§ **Given task**:
Copy every line of the listing below without changing anything.

Element and text position listing
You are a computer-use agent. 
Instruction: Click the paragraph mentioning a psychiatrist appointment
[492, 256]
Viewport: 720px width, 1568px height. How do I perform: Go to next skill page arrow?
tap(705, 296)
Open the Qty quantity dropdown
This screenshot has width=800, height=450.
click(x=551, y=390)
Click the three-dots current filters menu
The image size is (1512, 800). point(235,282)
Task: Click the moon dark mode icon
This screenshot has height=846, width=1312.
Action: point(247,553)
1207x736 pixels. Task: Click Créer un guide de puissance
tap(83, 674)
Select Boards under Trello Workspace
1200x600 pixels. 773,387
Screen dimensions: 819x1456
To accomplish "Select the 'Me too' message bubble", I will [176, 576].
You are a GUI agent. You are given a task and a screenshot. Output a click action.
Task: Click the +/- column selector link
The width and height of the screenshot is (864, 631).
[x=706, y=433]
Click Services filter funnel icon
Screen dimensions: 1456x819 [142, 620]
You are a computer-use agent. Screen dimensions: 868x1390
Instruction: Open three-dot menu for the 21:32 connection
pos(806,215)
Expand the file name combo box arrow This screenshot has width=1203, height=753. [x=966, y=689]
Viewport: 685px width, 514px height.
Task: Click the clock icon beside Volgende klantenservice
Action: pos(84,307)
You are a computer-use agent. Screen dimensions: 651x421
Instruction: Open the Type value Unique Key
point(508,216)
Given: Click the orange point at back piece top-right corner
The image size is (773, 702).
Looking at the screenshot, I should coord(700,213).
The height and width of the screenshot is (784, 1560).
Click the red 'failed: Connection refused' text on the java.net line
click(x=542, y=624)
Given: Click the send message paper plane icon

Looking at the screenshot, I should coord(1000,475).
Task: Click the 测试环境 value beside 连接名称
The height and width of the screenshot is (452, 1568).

§ **Task answer**:
You are a computer-use agent. 
Instruction: Click the paragraph mentioning a psychiatrist appointment
[492, 256]
Viewport: 720px width, 1568px height. How do I perform: Go to next skill page arrow?
tap(705, 296)
Open the Qty quantity dropdown
This screenshot has width=800, height=450.
click(x=551, y=390)
Click the three-dots current filters menu
The image size is (1512, 800). point(235,282)
Task: Click the moon dark mode icon
This screenshot has height=846, width=1312.
Action: point(247,553)
1207x736 pixels. Task: Click Créer un guide de puissance
tap(83, 674)
Select Boards under Trello Workspace
1200x600 pixels. 773,387
Screen dimensions: 819x1456
To accomplish "Select the 'Me too' message bubble", I will [176, 576].
You are a GUI agent. You are given a task and a screenshot. Output a click action.
Task: Click the +/- column selector link
The width and height of the screenshot is (864, 631).
[x=706, y=433]
Click Services filter funnel icon
Screen dimensions: 1456x819 [142, 620]
You are a computer-use agent. Screen dimensions: 868x1390
Instruction: Open three-dot menu for the 21:32 connection
pos(806,215)
Expand the file name combo box arrow This screenshot has width=1203, height=753. [x=966, y=689]
Viewport: 685px width, 514px height.
Task: Click the clock icon beside Volgende klantenservice
Action: pos(84,307)
You are a computer-use agent. Screen dimensions: 651x421
Instruction: Open the Type value Unique Key
point(508,216)
Given: Click the orange point at back piece top-right corner
The image size is (773, 702).
Looking at the screenshot, I should coord(700,213).
The height and width of the screenshot is (784, 1560).
Click the red 'failed: Connection refused' text on the java.net line
click(x=542, y=624)
Given: Click the send message paper plane icon

Looking at the screenshot, I should coord(1000,475).
Task: Click the 测试环境 value beside 连接名称
The height and width of the screenshot is (452, 1568).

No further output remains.